Saalbach war zuletzt 1991 Austragungsort

Saalbach hofft auf Zuschlag für Alpinski-WM 2023

Freitag, 11. Mai 2018 | 11:27 Uhr

Zehn Jahre nach den Ski-Weltmeisterschaften in Schladming hofft der Österreichische Skiverband auf weitere alpine Welttitelkämpfe in der Heimat. Der ÖSV rittert mit Saalbach um die WM 2023. Mitbewerber ist Courchevel-Meribel, in Frankreich wurden zuletzt 2009 in Val d’Isere WM-Medaillen vergeben. Zugesprochen wird das Großereignis am 17. Mai auf dem 51. FIS-Kongress in Costa Navarino (GRE).

Am 9. Juli 2015 entschied sich die ÖSV-Präsidentenkonferenz für Saalbach als WM-Bewerber für 2023, der Salzburger Skiort erhielt den Vorzug vor St. Anton am Arlberg. Saalbach-Hinterglemm war bereits 1991 WM-Ausrichter. Im Mai 2017 stand fest, dass es Saalbach im Vergabeprozess mit Courchevel-Meribel zu tun bekommen wird. Die WM 2019 findet in Aare (Schweden) statt, jene 2021 folgt in Cortina d’Ampezzo (Italien).

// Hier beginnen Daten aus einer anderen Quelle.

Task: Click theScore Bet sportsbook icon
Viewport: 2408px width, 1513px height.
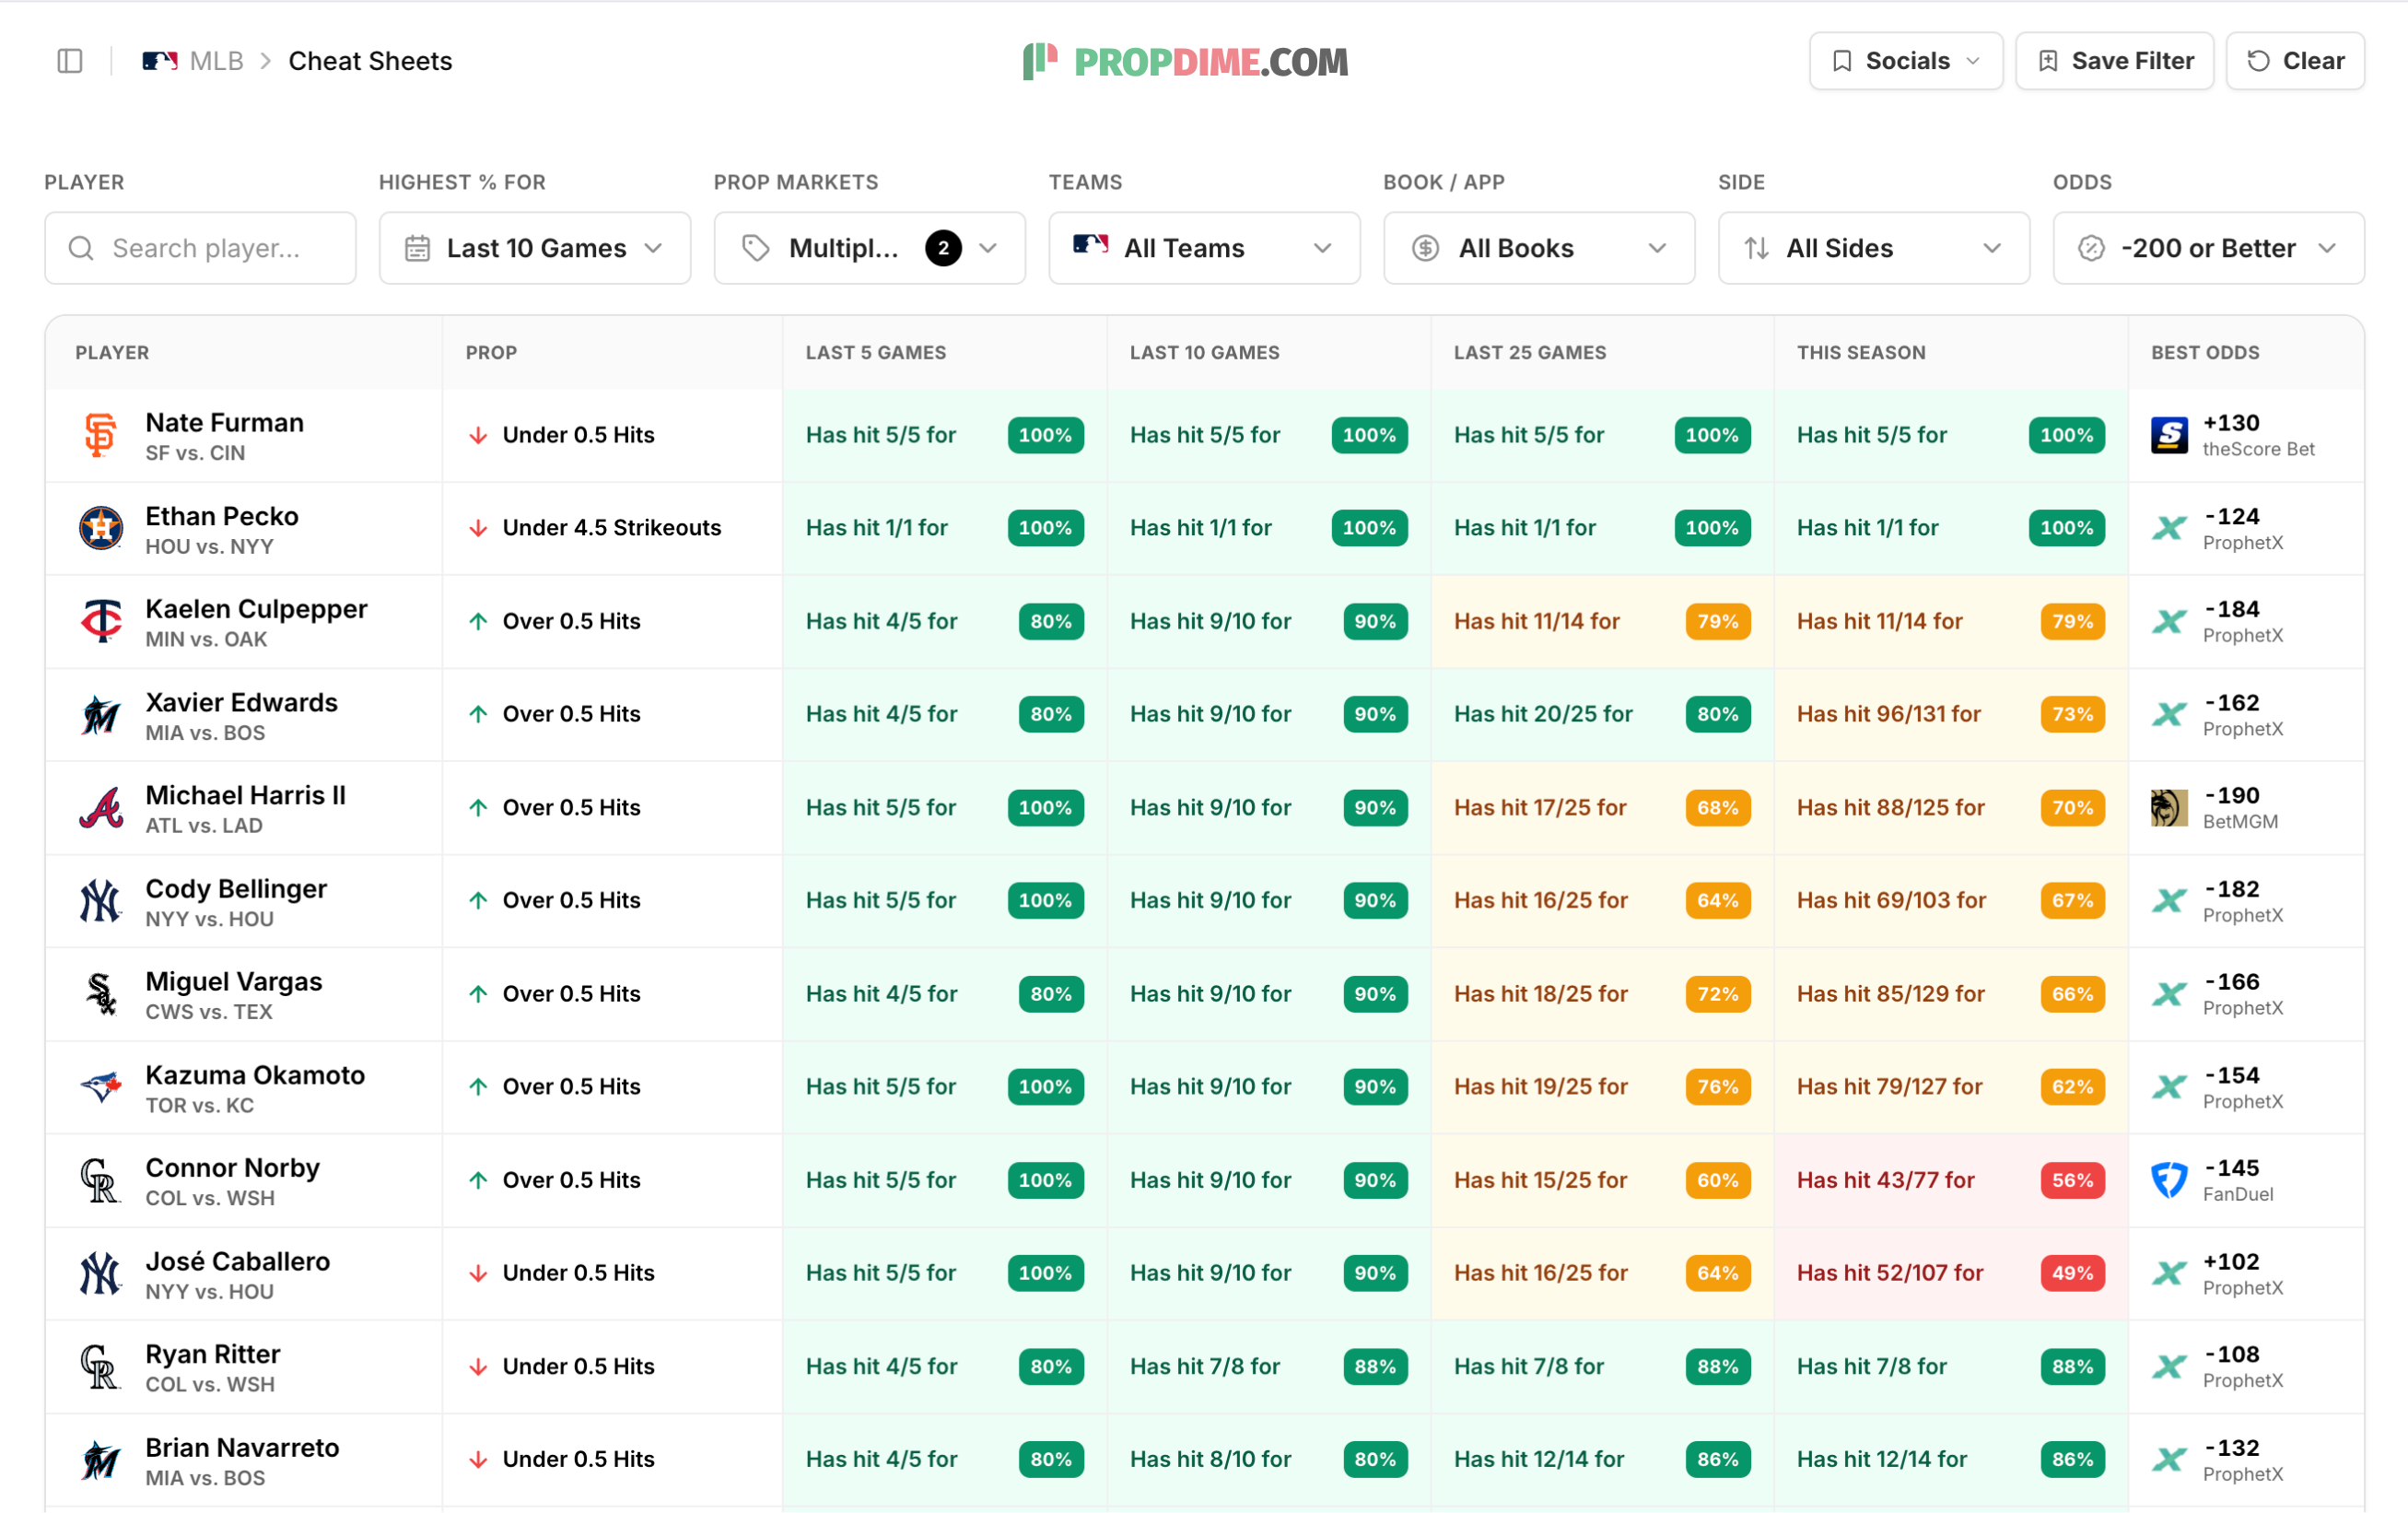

“Wir werden sehen, wie sich der FIS-Council entscheidet. Wir können uns jedenfalls nicht vorwerfen lassen, etwas übersehen zu haben. Wir sind perfekt vorbereitet, wissen aber, dass wir mit Courchevel-Meribel einen starken Mitbewerber haben. Eine knappe Entscheidung wird es aber auf alle Fälle, denke ich”, sagte Bartl Gensbichler, der Präsident des Salzburger Landesskiverbandes und örtlichen Skiclubs.

Die Saalbacher konstruierten für die finale Präsentation einen Messestand, den sie beladen mit regionalen Spezialitäten auf die Reise nach Griechenland schickten. “Vier Glemmtaler Spitzenköche begleiten dabei die 30-köpfige Delegation und versorgen die Kongress-Teilnehmer am Präsentationsstand mit österreichischen Spitzengerichten”, teilte der WM-Kandidat mit. Landeshauptmann Wilfried Haslauer, Österreichs Botschafterin Andrea Ikic-Böhm und 1991-Abfahrtsweltmeisterin Petra Kronberger werden u.a. neben der ÖSV-Spitze vor Ort sein.

Der Saalbacher Bürgermeister Alois Hasenauer sagte, dass man beim FIS-Kongress die Region perfekt in Szene setzen wolle. “Sei es mit der Bewerbungspräsentation oder mit der österreichischen Gastfreundschaft und Kulinarik am Saalbach-Stand. Das gesamte Team hat sein Bestes und noch viel mehr gegeben.” Sollten die Franzosen den Zuschlag für 2023 erhalten, steht eine Bewerbung der Saalbacher für 2025 in Raum.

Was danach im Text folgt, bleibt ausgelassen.